What is needed is an exact transcription of every record below.

[Stored data]
▼
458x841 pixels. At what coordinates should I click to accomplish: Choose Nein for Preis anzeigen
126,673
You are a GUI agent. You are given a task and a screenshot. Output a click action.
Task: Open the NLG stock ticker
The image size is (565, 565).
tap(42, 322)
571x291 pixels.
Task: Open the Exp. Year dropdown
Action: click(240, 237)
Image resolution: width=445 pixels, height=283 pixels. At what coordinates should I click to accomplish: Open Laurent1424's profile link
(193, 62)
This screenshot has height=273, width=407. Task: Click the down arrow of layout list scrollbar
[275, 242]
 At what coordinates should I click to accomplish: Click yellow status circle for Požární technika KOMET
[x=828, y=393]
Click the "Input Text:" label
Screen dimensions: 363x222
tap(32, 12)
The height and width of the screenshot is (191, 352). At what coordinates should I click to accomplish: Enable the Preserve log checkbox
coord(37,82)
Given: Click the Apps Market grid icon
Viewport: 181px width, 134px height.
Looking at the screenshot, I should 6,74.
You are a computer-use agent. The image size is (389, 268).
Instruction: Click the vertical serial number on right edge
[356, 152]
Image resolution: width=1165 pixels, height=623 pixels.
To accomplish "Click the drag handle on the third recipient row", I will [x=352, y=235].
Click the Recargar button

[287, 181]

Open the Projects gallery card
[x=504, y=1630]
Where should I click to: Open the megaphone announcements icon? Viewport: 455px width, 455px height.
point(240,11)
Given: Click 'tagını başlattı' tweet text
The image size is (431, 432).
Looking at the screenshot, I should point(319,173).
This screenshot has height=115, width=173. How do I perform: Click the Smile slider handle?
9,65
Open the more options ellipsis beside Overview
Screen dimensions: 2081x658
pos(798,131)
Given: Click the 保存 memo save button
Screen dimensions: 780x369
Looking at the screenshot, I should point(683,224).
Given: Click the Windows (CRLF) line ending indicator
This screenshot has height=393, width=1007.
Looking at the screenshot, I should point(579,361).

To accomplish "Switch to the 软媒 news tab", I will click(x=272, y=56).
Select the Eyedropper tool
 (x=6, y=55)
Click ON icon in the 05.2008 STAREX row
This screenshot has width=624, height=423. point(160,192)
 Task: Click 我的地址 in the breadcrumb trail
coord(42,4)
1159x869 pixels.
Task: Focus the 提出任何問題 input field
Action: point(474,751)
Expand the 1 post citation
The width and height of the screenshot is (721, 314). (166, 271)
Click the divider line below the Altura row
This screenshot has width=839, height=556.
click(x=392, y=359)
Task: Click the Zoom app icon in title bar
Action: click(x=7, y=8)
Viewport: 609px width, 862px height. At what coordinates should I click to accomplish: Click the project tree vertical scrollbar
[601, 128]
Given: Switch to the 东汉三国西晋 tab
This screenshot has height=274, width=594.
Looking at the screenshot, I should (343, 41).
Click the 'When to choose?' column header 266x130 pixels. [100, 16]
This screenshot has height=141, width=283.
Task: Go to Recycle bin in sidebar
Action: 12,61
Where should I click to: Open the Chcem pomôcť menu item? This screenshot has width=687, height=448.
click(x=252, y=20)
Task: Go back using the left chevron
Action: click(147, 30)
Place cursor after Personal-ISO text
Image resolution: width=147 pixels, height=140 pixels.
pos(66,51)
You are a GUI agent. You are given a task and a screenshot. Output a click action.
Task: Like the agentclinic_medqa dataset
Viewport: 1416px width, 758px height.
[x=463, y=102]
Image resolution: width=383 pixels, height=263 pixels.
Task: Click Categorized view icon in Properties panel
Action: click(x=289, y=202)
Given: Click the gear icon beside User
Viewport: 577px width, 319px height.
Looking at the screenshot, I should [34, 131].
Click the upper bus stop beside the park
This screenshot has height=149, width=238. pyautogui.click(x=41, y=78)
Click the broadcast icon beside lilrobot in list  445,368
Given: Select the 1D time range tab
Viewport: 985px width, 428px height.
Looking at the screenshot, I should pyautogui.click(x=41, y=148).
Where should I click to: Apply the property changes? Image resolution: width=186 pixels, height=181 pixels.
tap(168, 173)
▲
Response to the exercise:
458x841 pixels. At what coordinates should I click to accomplish: Choose Nein for Preis anzeigen
126,673
You are a GUI agent. You are given a task and a screenshot. Output a click action.
Task: Open the NLG stock ticker
The image size is (565, 565).
tap(42, 322)
571x291 pixels.
Task: Open the Exp. Year dropdown
Action: click(240, 237)
Image resolution: width=445 pixels, height=283 pixels. At what coordinates should I click to accomplish: Open Laurent1424's profile link
(193, 62)
This screenshot has height=273, width=407. Task: Click the down arrow of layout list scrollbar
[275, 242]
 At what coordinates should I click to accomplish: Click yellow status circle for Požární technika KOMET
[x=828, y=393]
Click the "Input Text:" label
Screen dimensions: 363x222
tap(32, 12)
The height and width of the screenshot is (191, 352). At what coordinates should I click to accomplish: Enable the Preserve log checkbox
coord(37,82)
Given: Click the Apps Market grid icon
Viewport: 181px width, 134px height.
Looking at the screenshot, I should 6,74.
You are a computer-use agent. The image size is (389, 268).
Instruction: Click the vertical serial number on right edge
[356, 152]
Image resolution: width=1165 pixels, height=623 pixels.
To accomplish "Click the drag handle on the third recipient row", I will [x=352, y=235].
Click the Recargar button

[287, 181]

Open the Projects gallery card
[x=504, y=1630]
Where should I click to: Open the megaphone announcements icon? Viewport: 455px width, 455px height.
point(240,11)
Given: Click 'tagını başlattı' tweet text
The image size is (431, 432).
Looking at the screenshot, I should point(319,173).
This screenshot has height=115, width=173. How do I perform: Click the Smile slider handle?
9,65
Open the more options ellipsis beside Overview
Screen dimensions: 2081x658
pos(798,131)
Given: Click the 保存 memo save button
Screen dimensions: 780x369
Looking at the screenshot, I should point(683,224).
Given: Click the Windows (CRLF) line ending indicator
This screenshot has height=393, width=1007.
Looking at the screenshot, I should point(579,361).

To accomplish "Switch to the 软媒 news tab", I will click(x=272, y=56).
Select the Eyedropper tool
 (x=6, y=55)
Click ON icon in the 05.2008 STAREX row
This screenshot has width=624, height=423. point(160,192)
 Task: Click 我的地址 in the breadcrumb trail
coord(42,4)
1159x869 pixels.
Task: Focus the 提出任何問題 input field
Action: point(474,751)
Expand the 1 post citation
The width and height of the screenshot is (721, 314). (166, 271)
Click the divider line below the Altura row
This screenshot has width=839, height=556.
click(x=392, y=359)
Task: Click the Zoom app icon in title bar
Action: click(x=7, y=8)
Viewport: 609px width, 862px height. At what coordinates should I click to accomplish: Click the project tree vertical scrollbar
[601, 128]
Given: Switch to the 东汉三国西晋 tab
This screenshot has height=274, width=594.
Looking at the screenshot, I should (343, 41).
Click the 'When to choose?' column header 266x130 pixels. [100, 16]
This screenshot has height=141, width=283.
Task: Go to Recycle bin in sidebar
Action: 12,61
Where should I click to: Open the Chcem pomôcť menu item? This screenshot has width=687, height=448.
click(x=252, y=20)
Task: Go back using the left chevron
Action: click(147, 30)
Place cursor after Personal-ISO text
Image resolution: width=147 pixels, height=140 pixels.
pos(66,51)
You are a GUI agent. You are given a task and a screenshot. Output a click action.
Task: Like the agentclinic_medqa dataset
Viewport: 1416px width, 758px height.
[x=463, y=102]
Image resolution: width=383 pixels, height=263 pixels.
Task: Click Categorized view icon in Properties panel
Action: click(x=289, y=202)
Given: Click the gear icon beside User
Viewport: 577px width, 319px height.
Looking at the screenshot, I should [34, 131].
Click the upper bus stop beside the park
This screenshot has height=149, width=238. pyautogui.click(x=41, y=78)
Click the broadcast icon beside lilrobot in list  445,368
Given: Select the 1D time range tab
Viewport: 985px width, 428px height.
Looking at the screenshot, I should pyautogui.click(x=41, y=148).
Where should I click to: Apply the property changes? Image resolution: width=186 pixels, height=181 pixels.
tap(168, 173)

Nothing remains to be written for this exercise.